▸ **Source data**:
* * *
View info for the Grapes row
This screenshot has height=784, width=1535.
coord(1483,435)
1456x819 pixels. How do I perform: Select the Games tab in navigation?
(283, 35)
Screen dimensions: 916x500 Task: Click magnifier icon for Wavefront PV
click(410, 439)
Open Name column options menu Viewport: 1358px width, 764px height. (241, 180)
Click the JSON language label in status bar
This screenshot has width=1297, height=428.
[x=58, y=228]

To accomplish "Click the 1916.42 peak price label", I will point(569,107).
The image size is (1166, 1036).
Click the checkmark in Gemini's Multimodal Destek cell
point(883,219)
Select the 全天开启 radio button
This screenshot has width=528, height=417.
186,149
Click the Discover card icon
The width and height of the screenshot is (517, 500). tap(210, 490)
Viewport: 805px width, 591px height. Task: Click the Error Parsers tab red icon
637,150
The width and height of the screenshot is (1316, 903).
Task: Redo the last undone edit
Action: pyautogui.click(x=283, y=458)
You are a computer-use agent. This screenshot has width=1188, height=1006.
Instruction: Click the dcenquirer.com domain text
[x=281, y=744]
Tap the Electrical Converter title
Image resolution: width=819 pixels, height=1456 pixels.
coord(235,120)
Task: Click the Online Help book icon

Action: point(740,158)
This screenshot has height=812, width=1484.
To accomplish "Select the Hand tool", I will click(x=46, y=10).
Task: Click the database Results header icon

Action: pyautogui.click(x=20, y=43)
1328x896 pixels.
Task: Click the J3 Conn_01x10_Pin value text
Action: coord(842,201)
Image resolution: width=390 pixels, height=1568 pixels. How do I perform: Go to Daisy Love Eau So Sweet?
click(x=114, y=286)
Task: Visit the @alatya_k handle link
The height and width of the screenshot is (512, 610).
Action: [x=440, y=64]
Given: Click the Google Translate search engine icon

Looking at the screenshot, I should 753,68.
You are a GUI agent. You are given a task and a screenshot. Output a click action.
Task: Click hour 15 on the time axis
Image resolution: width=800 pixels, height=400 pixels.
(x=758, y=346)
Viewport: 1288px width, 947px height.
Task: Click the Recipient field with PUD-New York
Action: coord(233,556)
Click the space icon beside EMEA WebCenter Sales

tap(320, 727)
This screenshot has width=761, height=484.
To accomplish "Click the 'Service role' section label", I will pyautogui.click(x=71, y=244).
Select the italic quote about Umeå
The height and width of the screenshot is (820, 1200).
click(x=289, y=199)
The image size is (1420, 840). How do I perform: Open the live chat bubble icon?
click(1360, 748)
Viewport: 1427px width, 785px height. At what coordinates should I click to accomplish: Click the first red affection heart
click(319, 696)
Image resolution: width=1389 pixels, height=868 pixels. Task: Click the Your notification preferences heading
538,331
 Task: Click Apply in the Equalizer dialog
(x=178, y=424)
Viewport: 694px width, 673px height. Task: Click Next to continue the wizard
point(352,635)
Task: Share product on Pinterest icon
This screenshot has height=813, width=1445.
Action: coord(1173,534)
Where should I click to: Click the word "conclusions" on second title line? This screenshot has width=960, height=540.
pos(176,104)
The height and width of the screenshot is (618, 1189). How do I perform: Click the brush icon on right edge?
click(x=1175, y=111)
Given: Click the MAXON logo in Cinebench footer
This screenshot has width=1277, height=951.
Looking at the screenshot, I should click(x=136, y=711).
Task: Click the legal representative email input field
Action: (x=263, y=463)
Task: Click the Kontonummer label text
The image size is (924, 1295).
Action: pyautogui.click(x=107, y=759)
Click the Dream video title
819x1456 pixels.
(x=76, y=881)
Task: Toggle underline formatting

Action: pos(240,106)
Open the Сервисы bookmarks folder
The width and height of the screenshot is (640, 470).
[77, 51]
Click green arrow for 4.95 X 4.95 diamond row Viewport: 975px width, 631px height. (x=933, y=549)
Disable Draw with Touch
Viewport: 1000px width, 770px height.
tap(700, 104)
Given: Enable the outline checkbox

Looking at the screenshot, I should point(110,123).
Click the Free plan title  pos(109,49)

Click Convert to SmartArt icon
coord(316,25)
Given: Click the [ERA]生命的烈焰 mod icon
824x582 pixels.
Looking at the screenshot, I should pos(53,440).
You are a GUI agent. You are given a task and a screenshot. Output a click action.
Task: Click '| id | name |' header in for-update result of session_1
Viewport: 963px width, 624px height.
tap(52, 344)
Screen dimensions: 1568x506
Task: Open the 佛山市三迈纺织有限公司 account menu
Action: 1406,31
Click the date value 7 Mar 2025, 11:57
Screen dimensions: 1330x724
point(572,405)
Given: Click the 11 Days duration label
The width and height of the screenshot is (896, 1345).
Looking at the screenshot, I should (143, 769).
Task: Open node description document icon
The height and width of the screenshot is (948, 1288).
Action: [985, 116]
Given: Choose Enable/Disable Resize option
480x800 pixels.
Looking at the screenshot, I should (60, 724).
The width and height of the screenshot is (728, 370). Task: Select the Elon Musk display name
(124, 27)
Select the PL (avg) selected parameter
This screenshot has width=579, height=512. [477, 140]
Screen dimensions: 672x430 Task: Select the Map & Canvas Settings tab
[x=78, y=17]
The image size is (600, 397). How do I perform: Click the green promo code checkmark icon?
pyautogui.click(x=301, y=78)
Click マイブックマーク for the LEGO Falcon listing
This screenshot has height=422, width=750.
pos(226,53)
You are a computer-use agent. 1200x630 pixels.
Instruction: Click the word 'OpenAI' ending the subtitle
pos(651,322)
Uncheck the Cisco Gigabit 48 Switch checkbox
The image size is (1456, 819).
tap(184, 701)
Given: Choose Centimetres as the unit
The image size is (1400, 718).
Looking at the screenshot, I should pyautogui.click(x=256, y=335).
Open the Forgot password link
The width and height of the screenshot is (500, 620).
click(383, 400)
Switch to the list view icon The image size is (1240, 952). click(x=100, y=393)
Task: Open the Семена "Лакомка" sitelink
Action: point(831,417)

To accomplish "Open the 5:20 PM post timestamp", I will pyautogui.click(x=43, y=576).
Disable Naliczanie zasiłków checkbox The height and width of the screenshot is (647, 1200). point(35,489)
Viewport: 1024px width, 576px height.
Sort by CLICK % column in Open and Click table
* * *
▸ **Task to complete**: Give back exactly the lines of the listing above that run from the line with "Task: Click the Kontonummer label text" to the line with "Disable Draw with Touch", inclusive.

▸ **Result for this exercise**:
Task: Click the Kontonummer label text
The image size is (924, 1295).
Action: pyautogui.click(x=107, y=759)
Click the Dream video title
819x1456 pixels.
(x=76, y=881)
Task: Toggle underline formatting

Action: pos(240,106)
Open the Сервисы bookmarks folder
The width and height of the screenshot is (640, 470).
[77, 51]
Click green arrow for 4.95 X 4.95 diamond row Viewport: 975px width, 631px height. (x=933, y=549)
Disable Draw with Touch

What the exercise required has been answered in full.